Wednesday, October 26, 2016

Q&A with Debra Spark

Debra Spark is the author of the new novel Unknown Caller. Her other books include The Pretty Girl and Good for the Jews, and her work has appeared in a variety of publications, including AGNI and The Boston Globe. She is a professor at Colby College, and she teaches in Warren Wilson College's MFA Program for Writers. She lives in North Yarmouth, Maine.

Q: How did you come up with the idea for Unknown Caller, and your character Liesel?

A: I was sitting around with some friends, and they started telling a story. They had two children, and he said he had been married before and had a child who lives in Paris. He had been married to the woman for about a year, and there was an angry divorce, and she took the child to Paris.

She called abruptly one night, and said the child was coming for the summer. I was so curious. What would it be like for the father and the child after [not seeing each other for] so many years? The ex was crazy by his accounting.

Then I knew of another crazy marriage, and in some ways I was thinking of these two women. If you saw me on a bad day I’d look pretty crazy! And I thought of a friend who seems sympathetic. I wanted to merge them.

I wanted the character of Liesel to be that you think she’s batshit and [then you] change your views on her and not be sure who you’re dealing with at the end of the story. I want your opinion of all the characters to change…

From her point of view, he’s judging her and not letting her be what she is. I have a friend I’m very fond of but she never got it together professionally. I’ve found her very sympathetic, and I was thinking of her, too.

Q: The action in most of the book goes backwards. Why did you decide to structure the book that way, and did you plot it all out before starting to write the novel?

A: I sort of did and I sort of didn’t. Originally I wanted to go back in time and never jump forward, but I realized there were questions that needed answers.

I wanted the end to be Benjamin’s voice, but I couldn’t get it right, and I wanted to do a chapter when Liesel lives in a very nice Rudolf Steiner facility for the developmentally disabled, but I couldn’t pull it off…

I wanted to go backwards—when you meet people in a very contentious divorce and you see them at the end, you want to know the backstory. What led them to the point of anger? That was part of the reason I wanted to go back.

My idea for the structure is that you had the end of the [first] chapter, and you wonder, Where is this girl? You go back one chapter, and you say, I get it! 

Then you go back, and every chapter would ask a question and the next would answer it but you’d keep on having questions. I plotted a lot of it, but then I kept getting confused with everyone’s ages. It was kind of complicated…

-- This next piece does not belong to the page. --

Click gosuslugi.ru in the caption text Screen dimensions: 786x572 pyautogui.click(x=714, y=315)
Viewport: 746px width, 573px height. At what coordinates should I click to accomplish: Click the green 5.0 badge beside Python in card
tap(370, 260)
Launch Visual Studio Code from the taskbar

Q: How did you decide on the book’s title, and what does it signify for you?

A: My phone, when it’s ringing, used to say “unknown caller”—it’s what would show up when Liesel would call late at night. Also, that she is the unknown caller…

Q: You write from the perspectives of many different characters. Were there some points of view you especially enjoyed exploring?

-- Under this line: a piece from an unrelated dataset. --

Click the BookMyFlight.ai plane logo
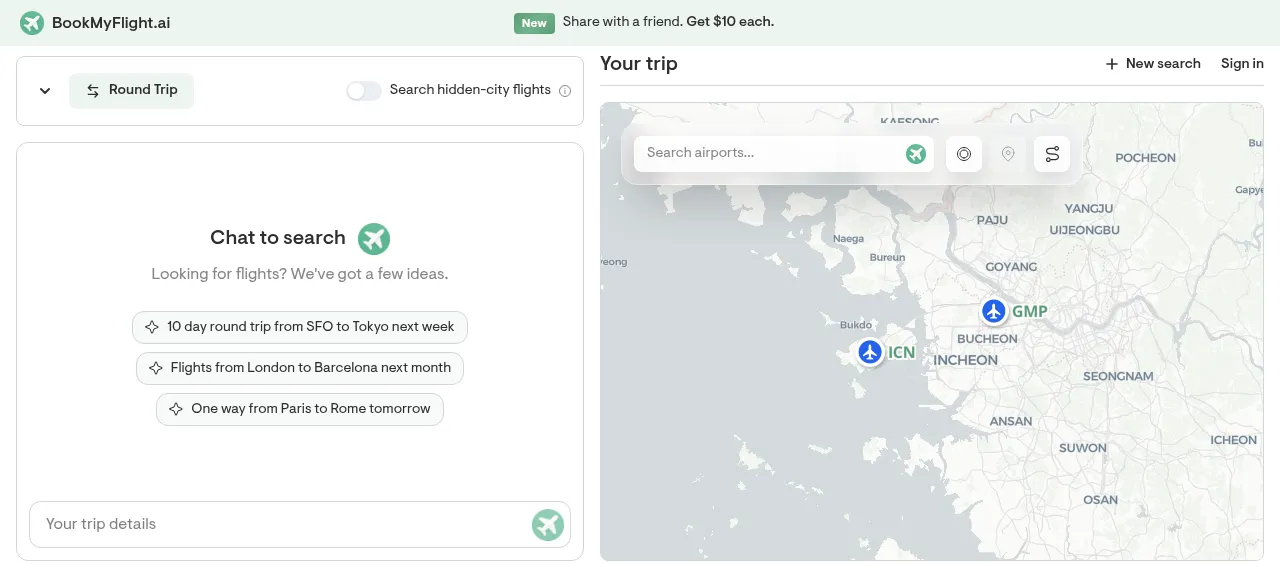The image size is (1280, 577). click(32, 23)
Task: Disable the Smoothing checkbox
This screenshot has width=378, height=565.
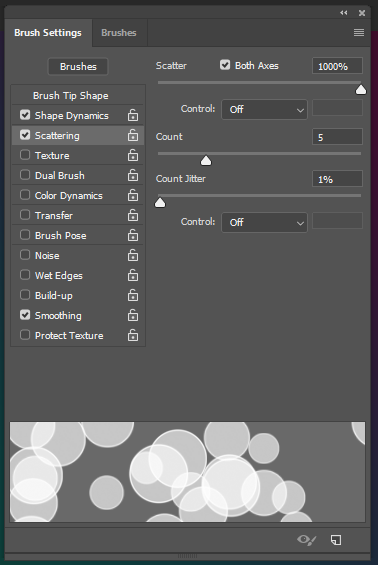Action: tap(25, 315)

A: Completely Idzia [Liesel's daughter]. I loved writing her point of view. She’s the character I liked the most. She gets less stage time, but it feels like she’s the heroine of the book.

As much as I couldn’t write the child [Benjamin’s point of view], I don’t have trouble writing somebody in their 20s. 

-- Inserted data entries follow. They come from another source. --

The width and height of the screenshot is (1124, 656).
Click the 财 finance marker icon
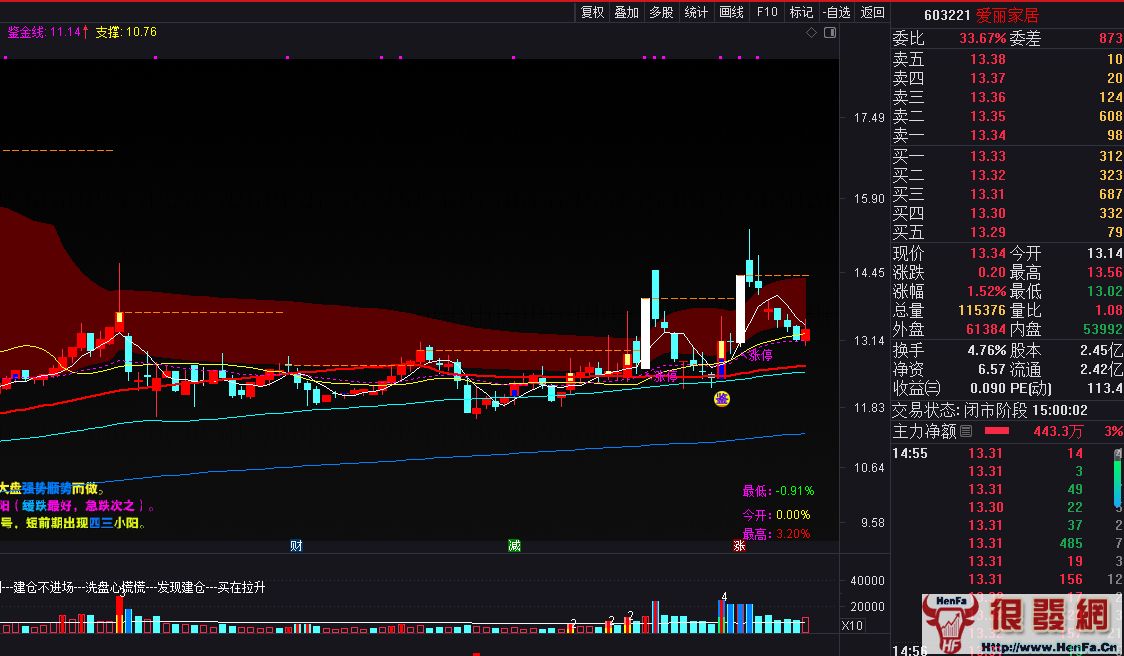point(296,545)
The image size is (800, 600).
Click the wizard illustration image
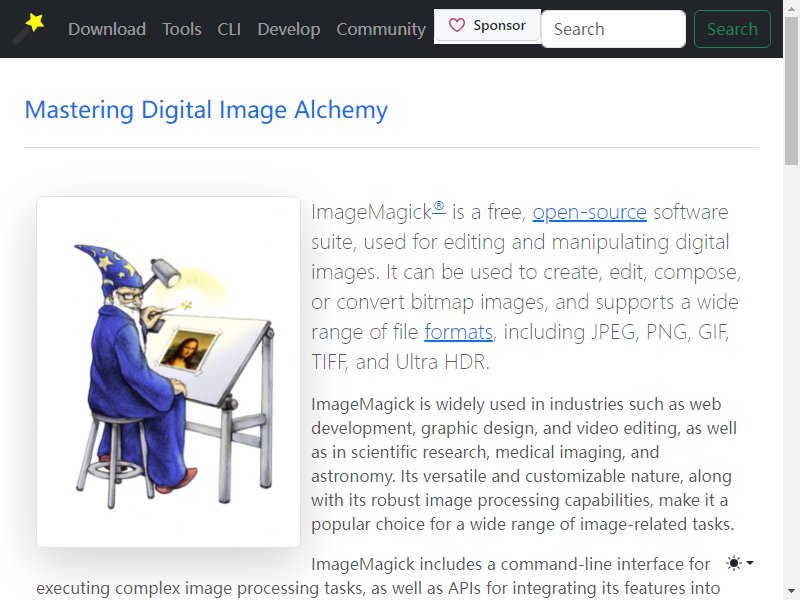coord(168,372)
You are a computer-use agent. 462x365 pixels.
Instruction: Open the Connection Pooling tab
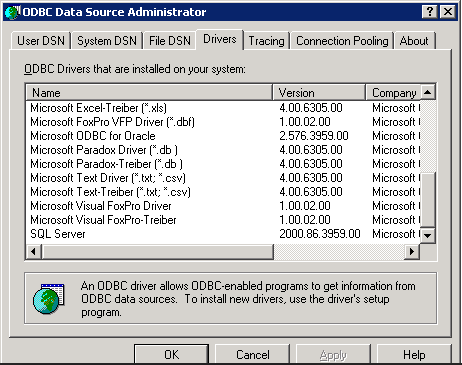tap(342, 41)
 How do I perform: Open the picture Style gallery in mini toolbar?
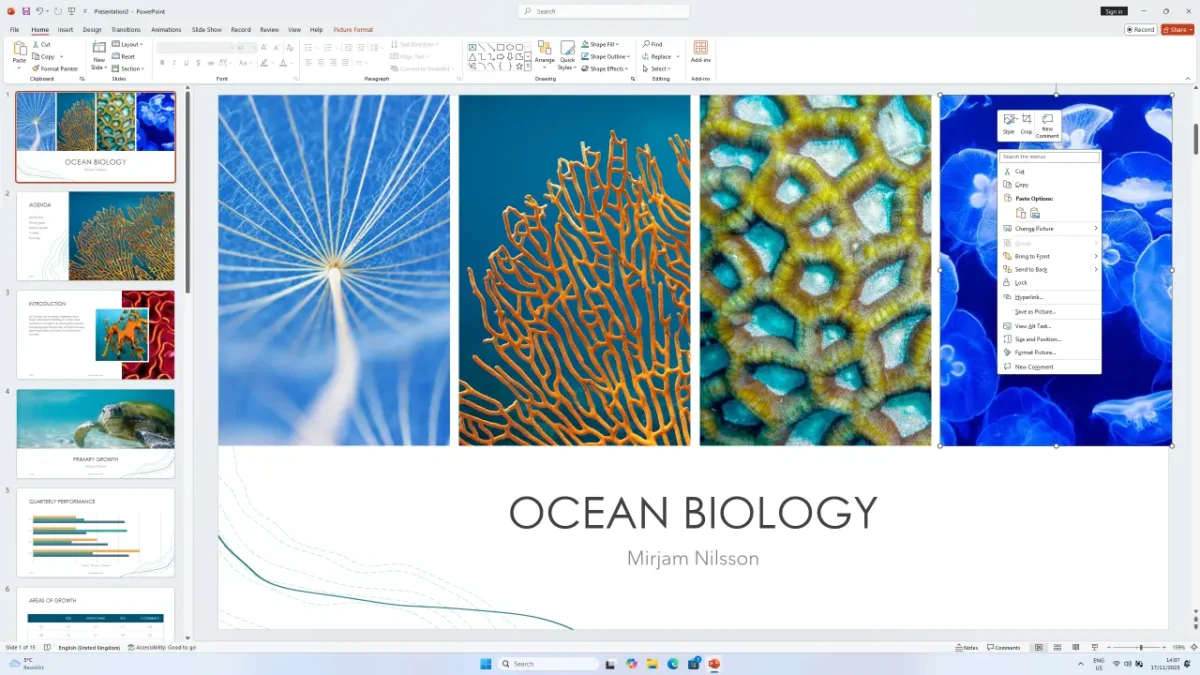pyautogui.click(x=1008, y=123)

Q: What are you working on now? 

A: I’m doing stories, and I’m trying to finish up a book of essays on writing. I teach at Warren Wilson, and you have to give lectures. I try to turn them into essays, and I had collected the first eight and [a book] came out six or seven years ago. I almost have another eight.

I had an idea of working on a nonfiction book—I had volunteered at a soup kitchen here in Portland, Maine—tracing all the people who came on a single night: clients, volunteers.

I did 40 interviews with people in the community, and I did a lot of research. The book was not writing itself in my head. This was not working. I started writing fiction with the same material. All the stories are thematically connected. A character would be a homeless person, or organizing at a homeless shelter.